# [Task description]
Every line of the entries below from the one containing "Open 电子点名 electronic roll call" to the one containing "Click the phone", both ends included, must be written out exactly. No other line belongs in the answer.

——

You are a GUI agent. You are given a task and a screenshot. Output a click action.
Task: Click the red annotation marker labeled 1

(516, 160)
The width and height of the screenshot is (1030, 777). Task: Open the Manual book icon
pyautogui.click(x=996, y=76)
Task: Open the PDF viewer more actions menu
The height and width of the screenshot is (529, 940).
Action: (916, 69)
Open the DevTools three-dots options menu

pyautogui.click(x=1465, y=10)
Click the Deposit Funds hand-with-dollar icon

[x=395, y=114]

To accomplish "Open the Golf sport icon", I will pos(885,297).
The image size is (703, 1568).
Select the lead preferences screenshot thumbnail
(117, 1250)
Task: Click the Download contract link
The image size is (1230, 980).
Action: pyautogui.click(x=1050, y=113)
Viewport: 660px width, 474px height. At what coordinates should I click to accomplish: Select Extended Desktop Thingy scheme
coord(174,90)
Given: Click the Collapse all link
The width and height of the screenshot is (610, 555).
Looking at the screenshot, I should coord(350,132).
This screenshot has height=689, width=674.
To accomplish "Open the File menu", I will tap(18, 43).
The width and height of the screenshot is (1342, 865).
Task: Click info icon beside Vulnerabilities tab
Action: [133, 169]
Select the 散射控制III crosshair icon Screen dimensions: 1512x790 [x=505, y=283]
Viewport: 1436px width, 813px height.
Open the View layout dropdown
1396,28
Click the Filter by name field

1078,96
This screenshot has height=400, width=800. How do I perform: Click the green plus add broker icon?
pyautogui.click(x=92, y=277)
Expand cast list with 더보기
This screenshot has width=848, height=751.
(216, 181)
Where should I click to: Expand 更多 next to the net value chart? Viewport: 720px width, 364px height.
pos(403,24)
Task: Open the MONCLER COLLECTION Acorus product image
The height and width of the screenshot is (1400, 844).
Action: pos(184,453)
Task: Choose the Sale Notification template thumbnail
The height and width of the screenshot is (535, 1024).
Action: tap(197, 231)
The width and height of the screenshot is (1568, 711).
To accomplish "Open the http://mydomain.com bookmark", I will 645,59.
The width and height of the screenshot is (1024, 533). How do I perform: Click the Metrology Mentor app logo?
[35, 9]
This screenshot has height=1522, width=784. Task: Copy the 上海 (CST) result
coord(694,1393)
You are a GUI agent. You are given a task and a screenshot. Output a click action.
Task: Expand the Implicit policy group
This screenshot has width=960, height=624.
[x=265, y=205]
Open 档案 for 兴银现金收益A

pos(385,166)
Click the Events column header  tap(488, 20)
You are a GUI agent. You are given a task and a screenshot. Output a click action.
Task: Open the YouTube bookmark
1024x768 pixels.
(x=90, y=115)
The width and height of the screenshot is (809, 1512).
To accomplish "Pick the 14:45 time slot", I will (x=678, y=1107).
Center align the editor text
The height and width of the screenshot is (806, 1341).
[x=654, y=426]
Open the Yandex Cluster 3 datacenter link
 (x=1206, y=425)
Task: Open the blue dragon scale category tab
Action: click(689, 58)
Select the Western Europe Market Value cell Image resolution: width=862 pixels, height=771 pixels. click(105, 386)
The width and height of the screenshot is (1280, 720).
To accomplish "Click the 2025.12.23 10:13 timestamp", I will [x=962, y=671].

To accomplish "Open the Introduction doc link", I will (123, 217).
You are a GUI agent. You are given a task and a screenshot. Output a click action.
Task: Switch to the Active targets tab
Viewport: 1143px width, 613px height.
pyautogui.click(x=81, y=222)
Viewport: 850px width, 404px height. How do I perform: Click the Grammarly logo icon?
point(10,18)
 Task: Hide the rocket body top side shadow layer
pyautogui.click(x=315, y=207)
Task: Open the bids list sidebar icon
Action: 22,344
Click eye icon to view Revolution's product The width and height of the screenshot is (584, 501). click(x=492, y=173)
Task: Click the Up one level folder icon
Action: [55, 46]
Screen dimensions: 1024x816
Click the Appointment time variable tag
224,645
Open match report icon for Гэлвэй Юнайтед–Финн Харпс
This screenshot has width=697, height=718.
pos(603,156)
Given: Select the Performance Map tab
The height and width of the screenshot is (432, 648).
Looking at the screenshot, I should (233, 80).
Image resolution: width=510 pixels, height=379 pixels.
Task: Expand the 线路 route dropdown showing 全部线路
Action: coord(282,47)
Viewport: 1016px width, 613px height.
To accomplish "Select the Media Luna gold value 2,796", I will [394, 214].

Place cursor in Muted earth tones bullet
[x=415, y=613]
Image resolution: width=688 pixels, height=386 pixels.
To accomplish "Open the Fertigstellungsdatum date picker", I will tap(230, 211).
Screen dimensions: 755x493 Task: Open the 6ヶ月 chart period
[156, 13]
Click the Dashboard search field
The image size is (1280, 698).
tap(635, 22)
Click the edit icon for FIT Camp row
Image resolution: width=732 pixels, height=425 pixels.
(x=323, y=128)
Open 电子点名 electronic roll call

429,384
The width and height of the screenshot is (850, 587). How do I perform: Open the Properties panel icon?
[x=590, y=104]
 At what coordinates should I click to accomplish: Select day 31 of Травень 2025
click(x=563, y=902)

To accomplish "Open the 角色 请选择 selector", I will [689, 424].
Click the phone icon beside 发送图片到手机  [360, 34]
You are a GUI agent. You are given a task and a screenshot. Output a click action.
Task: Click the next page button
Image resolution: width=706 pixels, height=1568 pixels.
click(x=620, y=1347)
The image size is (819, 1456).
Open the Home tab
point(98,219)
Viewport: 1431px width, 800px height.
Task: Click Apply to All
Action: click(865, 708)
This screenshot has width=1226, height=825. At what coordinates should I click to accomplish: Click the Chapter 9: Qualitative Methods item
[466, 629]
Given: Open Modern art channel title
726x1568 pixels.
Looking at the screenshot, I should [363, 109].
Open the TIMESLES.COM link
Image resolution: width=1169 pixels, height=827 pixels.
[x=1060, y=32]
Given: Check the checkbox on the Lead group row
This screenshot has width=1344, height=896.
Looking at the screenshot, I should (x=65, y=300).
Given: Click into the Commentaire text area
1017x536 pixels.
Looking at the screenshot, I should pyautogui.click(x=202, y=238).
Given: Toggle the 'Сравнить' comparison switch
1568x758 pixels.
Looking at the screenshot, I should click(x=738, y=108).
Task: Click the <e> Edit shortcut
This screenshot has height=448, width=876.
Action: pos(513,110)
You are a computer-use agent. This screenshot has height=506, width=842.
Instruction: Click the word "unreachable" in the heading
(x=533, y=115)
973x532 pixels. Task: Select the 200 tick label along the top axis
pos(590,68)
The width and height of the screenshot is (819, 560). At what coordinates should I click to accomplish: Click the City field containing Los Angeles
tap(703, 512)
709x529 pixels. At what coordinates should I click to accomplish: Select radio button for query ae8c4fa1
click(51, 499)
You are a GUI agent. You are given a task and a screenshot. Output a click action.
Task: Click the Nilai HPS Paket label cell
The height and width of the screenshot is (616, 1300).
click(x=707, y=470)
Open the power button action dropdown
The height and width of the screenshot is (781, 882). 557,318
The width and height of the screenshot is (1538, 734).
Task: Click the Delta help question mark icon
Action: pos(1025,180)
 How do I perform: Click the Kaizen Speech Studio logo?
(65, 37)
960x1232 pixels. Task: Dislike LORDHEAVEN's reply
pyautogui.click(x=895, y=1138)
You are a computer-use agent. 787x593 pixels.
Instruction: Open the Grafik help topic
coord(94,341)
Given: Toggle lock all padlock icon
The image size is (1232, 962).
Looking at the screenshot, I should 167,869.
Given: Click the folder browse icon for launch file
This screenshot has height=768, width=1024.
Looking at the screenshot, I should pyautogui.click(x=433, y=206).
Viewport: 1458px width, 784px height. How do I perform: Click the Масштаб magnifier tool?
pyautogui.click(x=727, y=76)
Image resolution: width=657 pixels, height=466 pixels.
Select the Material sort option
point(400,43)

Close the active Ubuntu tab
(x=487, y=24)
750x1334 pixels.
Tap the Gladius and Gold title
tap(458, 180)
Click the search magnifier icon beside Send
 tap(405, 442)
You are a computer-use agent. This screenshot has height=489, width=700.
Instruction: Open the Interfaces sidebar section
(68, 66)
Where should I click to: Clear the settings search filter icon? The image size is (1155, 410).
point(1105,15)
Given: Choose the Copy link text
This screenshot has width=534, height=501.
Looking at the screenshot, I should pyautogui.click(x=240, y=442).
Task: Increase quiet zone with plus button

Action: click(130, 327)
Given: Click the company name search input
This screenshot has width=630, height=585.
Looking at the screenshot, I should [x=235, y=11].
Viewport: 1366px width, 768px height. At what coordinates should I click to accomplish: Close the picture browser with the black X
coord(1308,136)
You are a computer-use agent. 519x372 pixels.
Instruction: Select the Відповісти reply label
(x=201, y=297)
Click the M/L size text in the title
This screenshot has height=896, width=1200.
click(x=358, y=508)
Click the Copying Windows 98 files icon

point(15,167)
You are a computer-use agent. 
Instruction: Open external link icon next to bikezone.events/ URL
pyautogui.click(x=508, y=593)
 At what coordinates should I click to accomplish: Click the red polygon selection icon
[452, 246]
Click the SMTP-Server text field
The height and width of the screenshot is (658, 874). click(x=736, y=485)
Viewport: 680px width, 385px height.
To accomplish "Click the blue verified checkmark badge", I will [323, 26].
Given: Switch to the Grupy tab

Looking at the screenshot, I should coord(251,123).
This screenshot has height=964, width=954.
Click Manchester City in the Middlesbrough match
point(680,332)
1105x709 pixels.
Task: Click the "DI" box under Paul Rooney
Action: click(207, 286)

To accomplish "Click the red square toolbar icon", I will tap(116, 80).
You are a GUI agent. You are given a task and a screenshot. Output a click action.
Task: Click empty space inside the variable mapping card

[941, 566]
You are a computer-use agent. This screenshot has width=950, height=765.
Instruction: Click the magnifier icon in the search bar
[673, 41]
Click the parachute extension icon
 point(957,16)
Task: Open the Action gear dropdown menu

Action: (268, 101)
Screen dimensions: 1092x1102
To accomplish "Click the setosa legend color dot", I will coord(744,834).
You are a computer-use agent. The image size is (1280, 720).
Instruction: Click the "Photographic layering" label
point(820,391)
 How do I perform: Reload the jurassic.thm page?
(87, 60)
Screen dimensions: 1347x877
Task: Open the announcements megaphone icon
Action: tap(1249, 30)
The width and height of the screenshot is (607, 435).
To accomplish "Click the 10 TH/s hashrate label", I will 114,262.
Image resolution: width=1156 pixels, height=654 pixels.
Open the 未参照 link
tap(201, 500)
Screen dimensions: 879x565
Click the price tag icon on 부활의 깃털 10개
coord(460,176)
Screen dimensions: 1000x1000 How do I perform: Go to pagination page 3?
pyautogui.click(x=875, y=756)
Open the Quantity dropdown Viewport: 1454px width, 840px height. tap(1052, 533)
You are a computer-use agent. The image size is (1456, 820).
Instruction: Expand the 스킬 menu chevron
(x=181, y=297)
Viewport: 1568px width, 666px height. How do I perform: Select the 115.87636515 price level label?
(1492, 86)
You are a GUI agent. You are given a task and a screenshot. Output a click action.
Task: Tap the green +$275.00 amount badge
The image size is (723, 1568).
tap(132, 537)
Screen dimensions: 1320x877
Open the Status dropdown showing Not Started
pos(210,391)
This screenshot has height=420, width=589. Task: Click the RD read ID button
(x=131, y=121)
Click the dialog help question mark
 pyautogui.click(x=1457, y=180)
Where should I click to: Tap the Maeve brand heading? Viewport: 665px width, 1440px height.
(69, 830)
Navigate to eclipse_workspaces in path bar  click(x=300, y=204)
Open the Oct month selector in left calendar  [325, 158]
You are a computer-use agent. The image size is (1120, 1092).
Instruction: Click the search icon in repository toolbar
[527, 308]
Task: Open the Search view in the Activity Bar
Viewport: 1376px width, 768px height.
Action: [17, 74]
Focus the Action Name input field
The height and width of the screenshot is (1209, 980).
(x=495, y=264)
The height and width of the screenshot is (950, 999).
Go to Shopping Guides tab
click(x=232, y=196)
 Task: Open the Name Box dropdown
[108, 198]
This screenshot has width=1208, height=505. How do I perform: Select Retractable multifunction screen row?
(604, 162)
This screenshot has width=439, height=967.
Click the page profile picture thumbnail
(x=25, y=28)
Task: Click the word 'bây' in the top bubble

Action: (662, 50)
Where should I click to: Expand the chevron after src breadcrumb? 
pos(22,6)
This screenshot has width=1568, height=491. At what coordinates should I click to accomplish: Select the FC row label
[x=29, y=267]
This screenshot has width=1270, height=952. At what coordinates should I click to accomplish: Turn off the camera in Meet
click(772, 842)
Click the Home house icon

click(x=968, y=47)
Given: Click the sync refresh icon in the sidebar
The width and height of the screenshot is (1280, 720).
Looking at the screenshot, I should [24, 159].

——

# [Result]
Open 电子点名 electronic roll call

429,384
The width and height of the screenshot is (850, 587). How do I perform: Open the Properties panel icon?
[x=590, y=104]
 At what coordinates should I click to accomplish: Select day 31 of Травень 2025
click(x=563, y=902)

To accomplish "Open the 角色 请选择 selector", I will [689, 424].
Click the phone icon beside 发送图片到手机  [360, 34]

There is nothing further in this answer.